Some families describe it as being like a seesaw: sometimes one of us is doing well whilst the other can’t cope anymore, and sometimes it’s the other way round. Is that how it is for you too?
Yes, that actually sums it up quite well. There are days when one of us is stronger and supports the other. This situation often pushes us to our emotional limits. My wife is usually the stronger of the two of us. She always manages to keep hope alive and look ahead, even when it’s hard. We try to support each other and remind ourselves that we’re on this journey together. Ultimately, we’re there for one another as a family – and that gives us strength.
What else helps you?
What helps us most at the moment is David’s incredible strength and courage. Right from the start, he has shown us time and again just how strong he is. In fact, he hasn’t shown any fear at all since day one. Of course, a lot of it is exhausting and stressful for him, but he faces everything with a calmness and bravery that never ceases to impress us. This strength gives us strength too. When we see how David handles everything, we know that we must keep fighting just as hard.

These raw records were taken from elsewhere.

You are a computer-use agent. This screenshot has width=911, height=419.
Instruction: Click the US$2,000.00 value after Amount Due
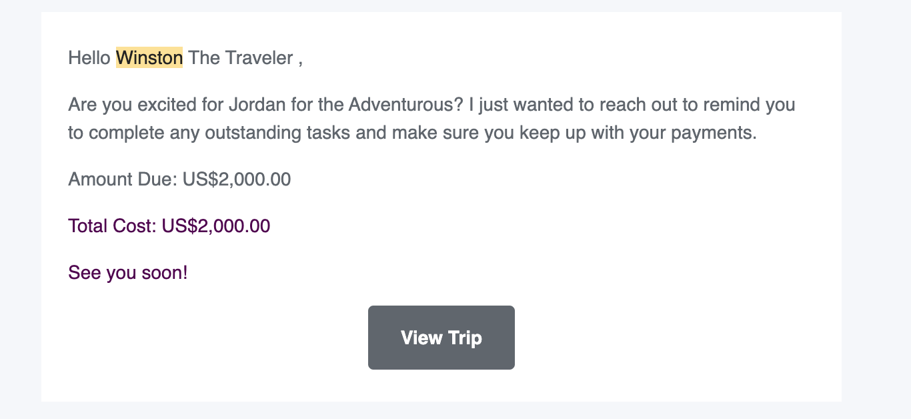[237, 179]
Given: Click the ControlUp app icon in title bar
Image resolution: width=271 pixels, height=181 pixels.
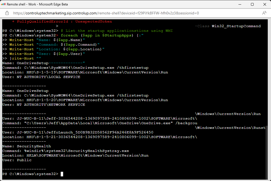Looking at the screenshot, I should tap(3, 4).
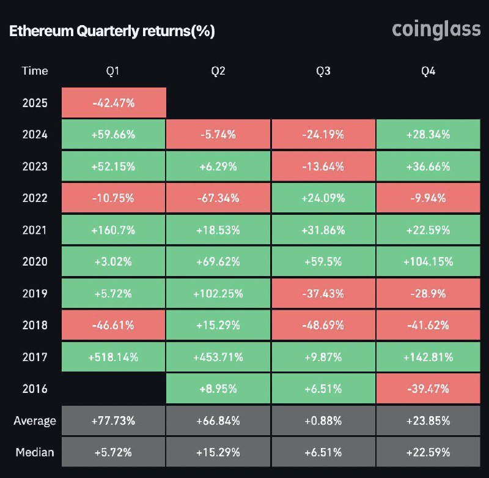
Task: Click the Time column header
Action: click(35, 71)
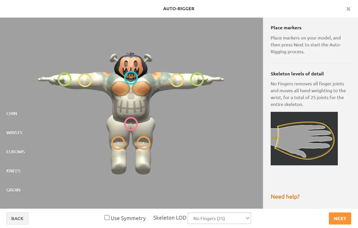Click the CHIN label in marker list

12,114
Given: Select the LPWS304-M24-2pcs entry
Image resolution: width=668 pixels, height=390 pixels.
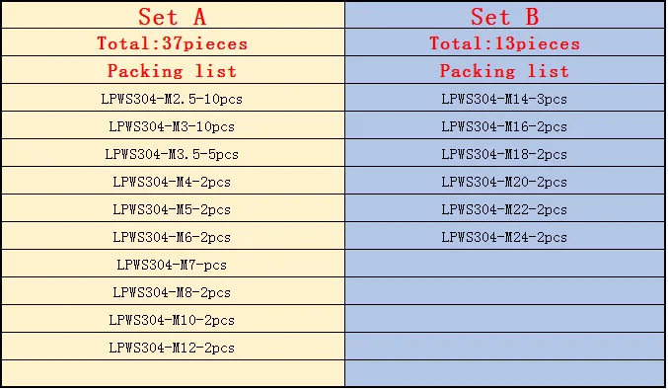Looking at the screenshot, I should [505, 236].
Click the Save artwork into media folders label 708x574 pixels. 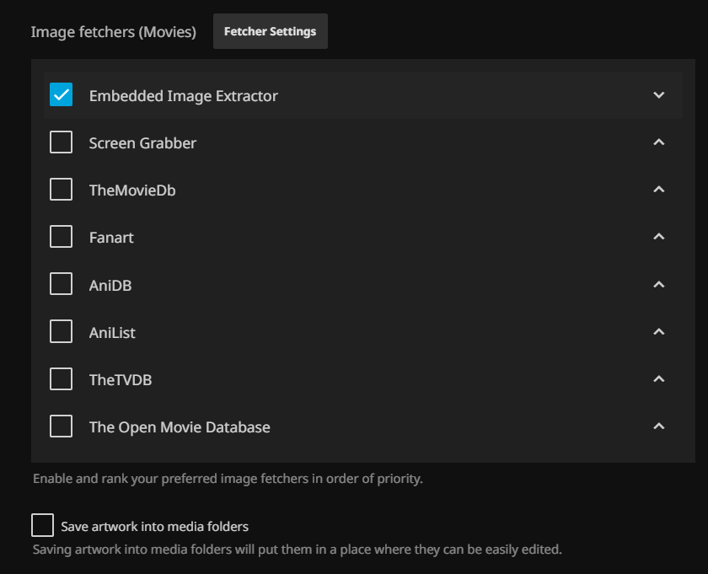coord(154,527)
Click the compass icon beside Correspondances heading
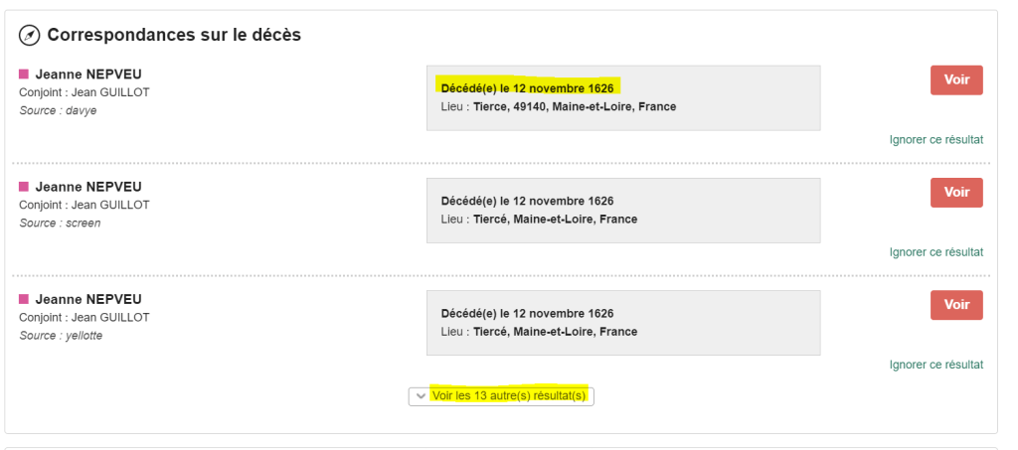The height and width of the screenshot is (450, 1018). [30, 36]
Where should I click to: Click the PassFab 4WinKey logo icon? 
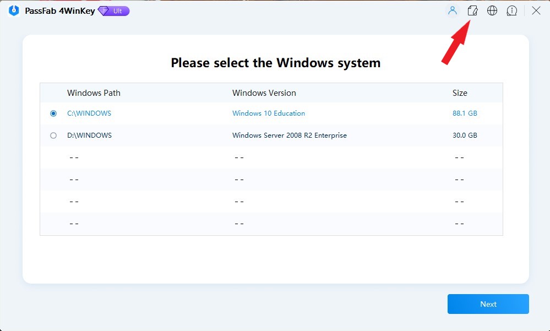coord(14,10)
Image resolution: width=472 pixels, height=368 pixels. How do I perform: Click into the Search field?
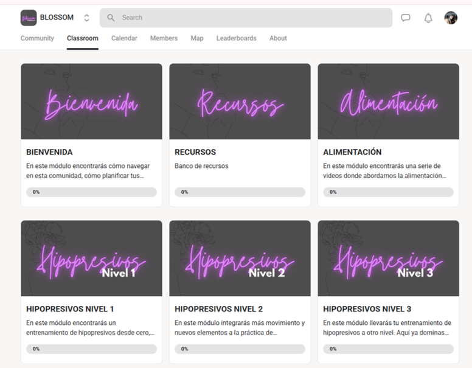tap(246, 18)
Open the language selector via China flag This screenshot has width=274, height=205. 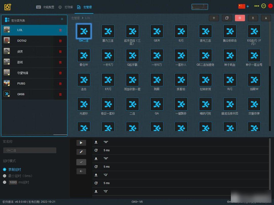click(242, 6)
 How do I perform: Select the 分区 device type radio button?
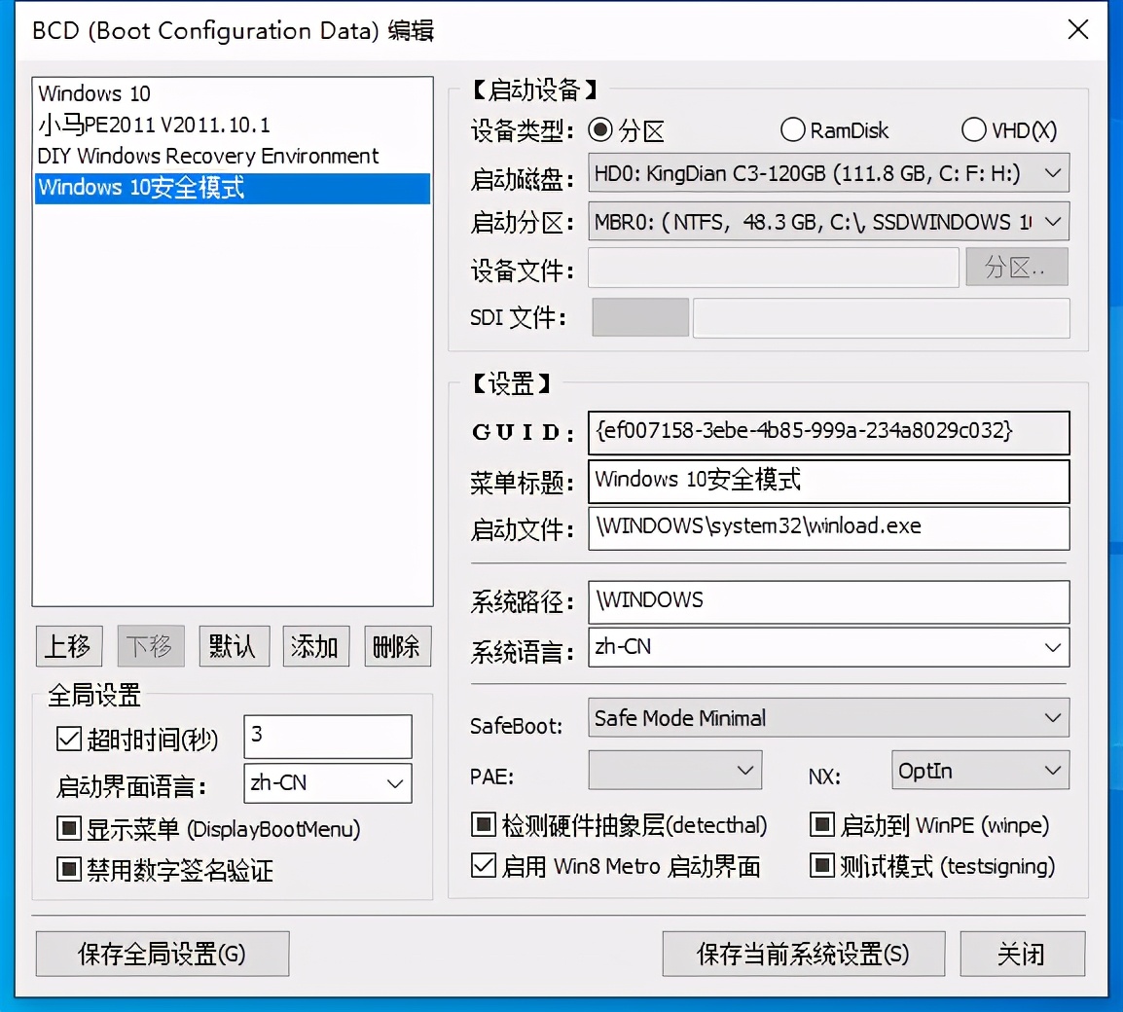(x=602, y=129)
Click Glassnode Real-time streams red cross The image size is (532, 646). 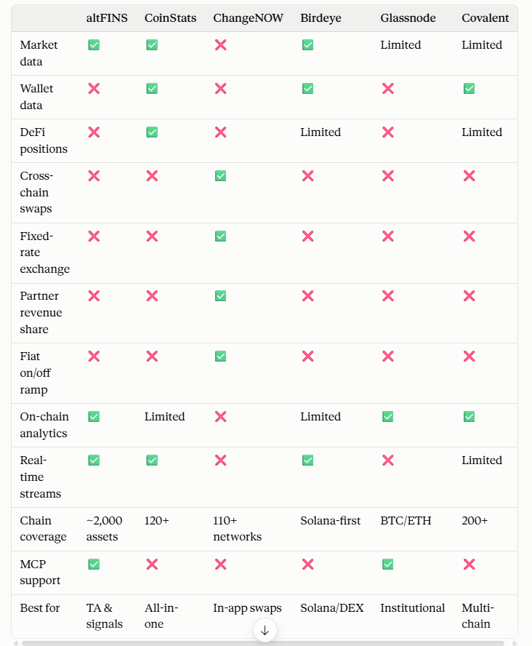click(387, 460)

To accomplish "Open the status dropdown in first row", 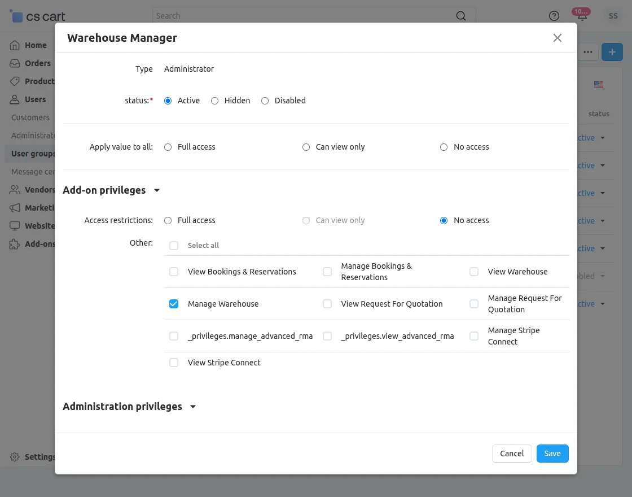I will click(602, 138).
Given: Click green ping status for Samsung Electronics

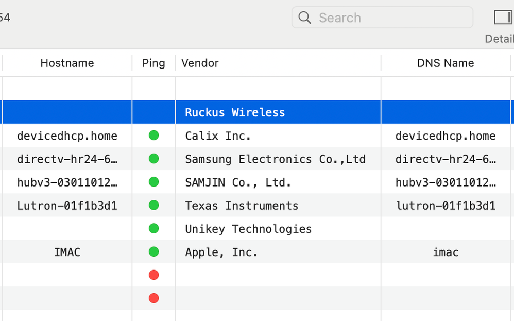Looking at the screenshot, I should [x=153, y=159].
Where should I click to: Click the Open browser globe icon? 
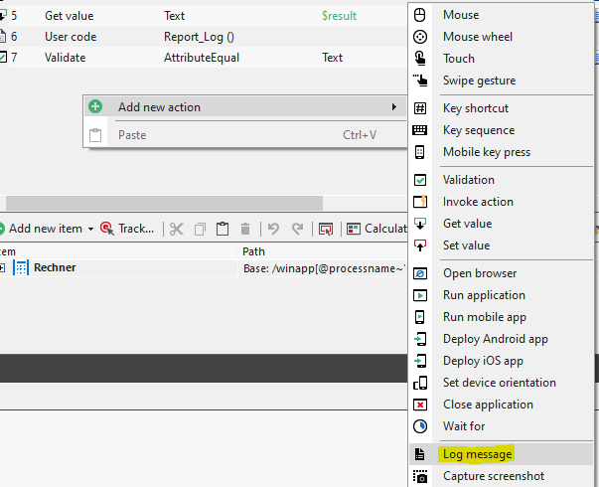coord(420,273)
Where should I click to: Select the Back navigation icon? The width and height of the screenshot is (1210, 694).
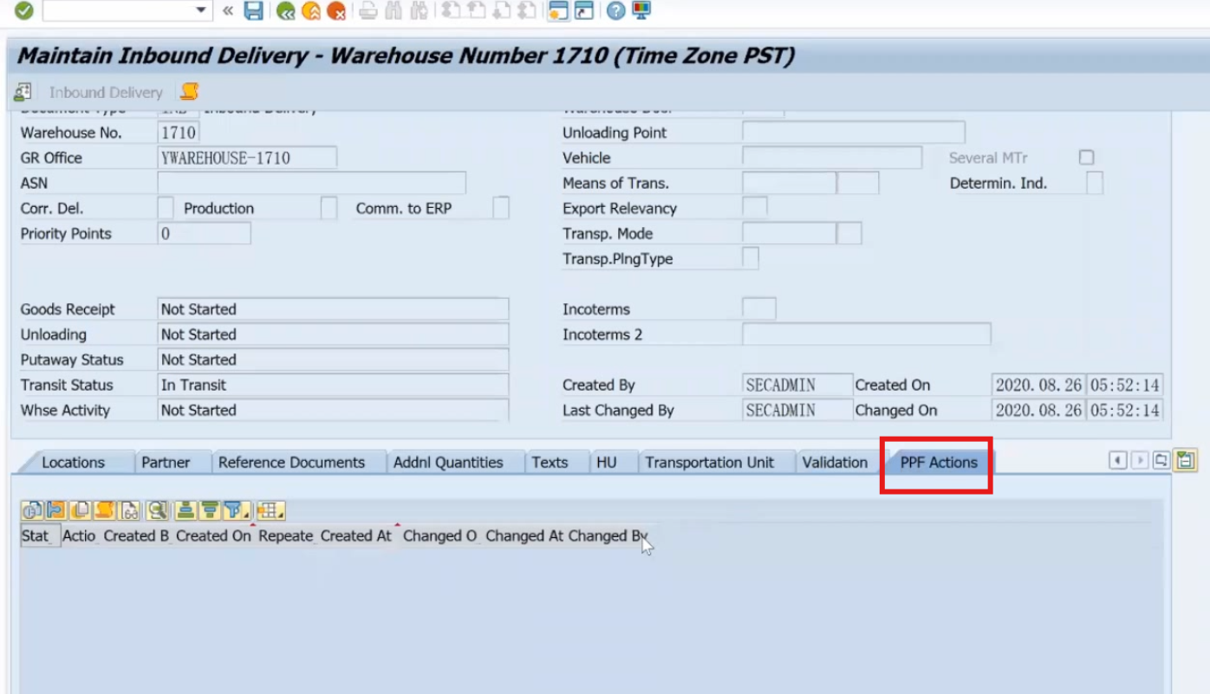click(285, 12)
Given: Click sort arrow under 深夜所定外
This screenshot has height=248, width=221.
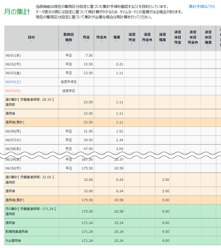Looking at the screenshot, I should tap(147, 44).
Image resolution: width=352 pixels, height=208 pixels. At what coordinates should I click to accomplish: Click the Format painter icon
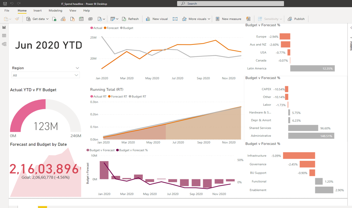(17, 19)
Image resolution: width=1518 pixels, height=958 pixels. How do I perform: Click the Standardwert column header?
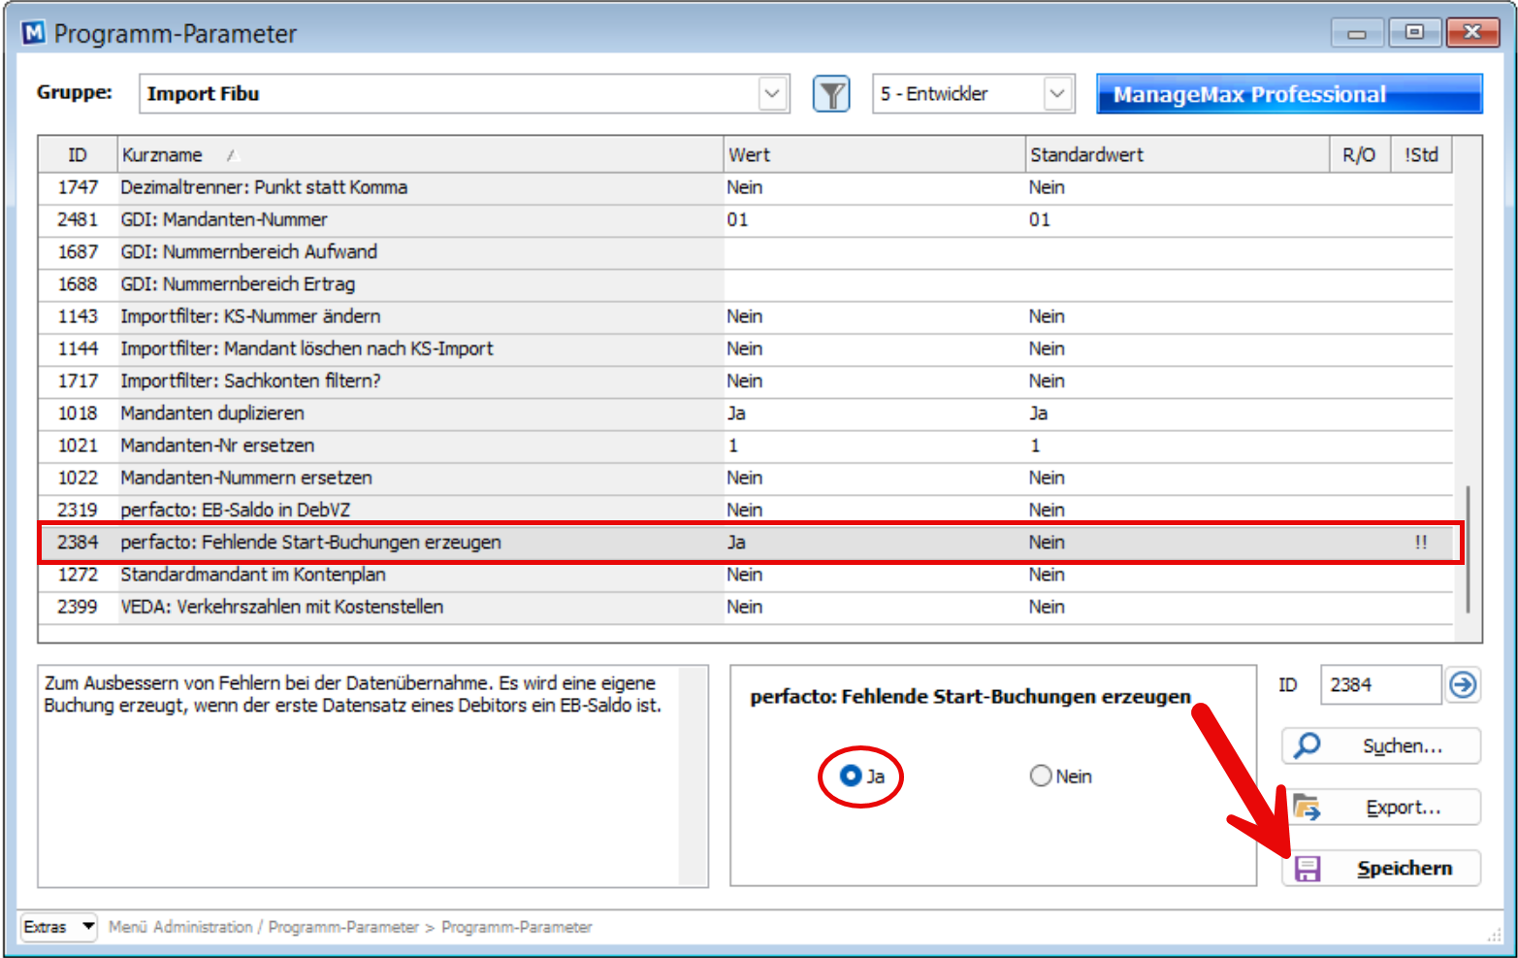[x=1177, y=155]
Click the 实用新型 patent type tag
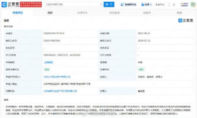 point(49,62)
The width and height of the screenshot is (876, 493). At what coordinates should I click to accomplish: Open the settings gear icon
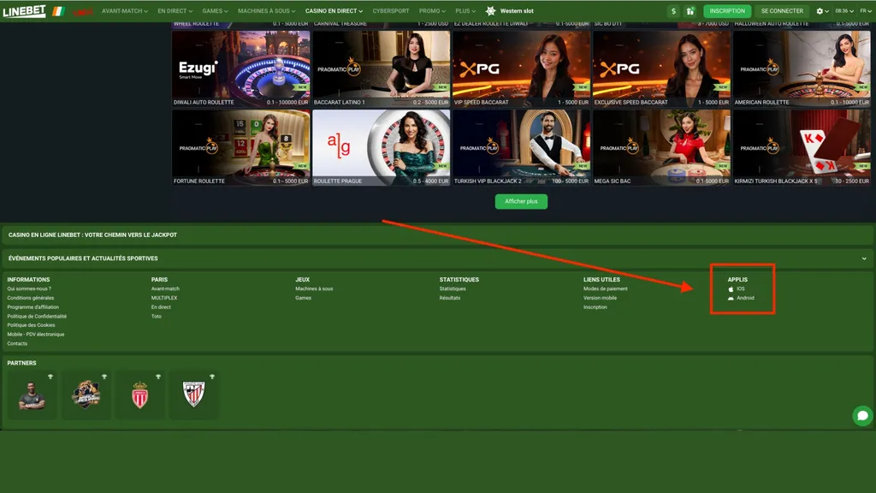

Tell us about the last touching moment you experienced in hospital or outside.
A very moving moment came after an MRI scan, the results of which were unfortunately not good. For us as parents, this was naturally very difficult to come to terms with. At that moment, it was actually David who comforted us. It just shows how incredibly strong he is.
A completely different, but equally touching moment was recently when we went to watch a match at SC Freiburg’s stadium at the weekend. Seeing that sparkle in David’s eyes, that pure joy – that was something very special for us. For a moment, everything else was simply forgotten and he could just be a boy who loves football.
If you were to look tentatively into the near future, what would you wish for yourself and for you all?
Our greatest wish is that we can bring this monster in David’s head to a standstill. That we find a way to stop it from growing any further and give David the chance to simply live.
We wish for him a future filled with many wonderful moments – full of love, joy and all the things that are part of a normal life. That he can laugh, pursue his interests and simply live the life that a 12-year-old boy deserves.